(Stored data entries)
§
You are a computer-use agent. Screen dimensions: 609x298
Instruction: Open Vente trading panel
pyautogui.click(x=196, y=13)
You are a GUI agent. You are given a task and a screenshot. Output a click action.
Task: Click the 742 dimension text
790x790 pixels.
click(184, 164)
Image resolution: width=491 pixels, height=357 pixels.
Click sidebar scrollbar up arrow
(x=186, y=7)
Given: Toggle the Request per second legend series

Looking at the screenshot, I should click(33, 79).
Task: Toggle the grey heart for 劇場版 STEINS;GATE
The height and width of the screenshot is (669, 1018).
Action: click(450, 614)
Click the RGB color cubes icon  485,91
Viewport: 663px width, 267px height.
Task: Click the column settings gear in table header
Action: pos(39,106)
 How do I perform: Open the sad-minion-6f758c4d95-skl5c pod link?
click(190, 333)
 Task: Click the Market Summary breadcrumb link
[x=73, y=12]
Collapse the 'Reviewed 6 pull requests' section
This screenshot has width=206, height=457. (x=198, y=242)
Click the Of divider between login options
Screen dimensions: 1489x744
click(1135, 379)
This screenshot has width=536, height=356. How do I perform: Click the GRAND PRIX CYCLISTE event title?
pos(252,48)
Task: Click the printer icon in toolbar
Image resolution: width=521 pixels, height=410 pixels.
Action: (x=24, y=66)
§
> [Problem details] Pull every line containing the word "agent" out of the entries above.

> [Result]
You are a computer-use agent. Screen dimensions: 609x298
You are a GUI agent. You are given a task and a screenshot. Output a click action.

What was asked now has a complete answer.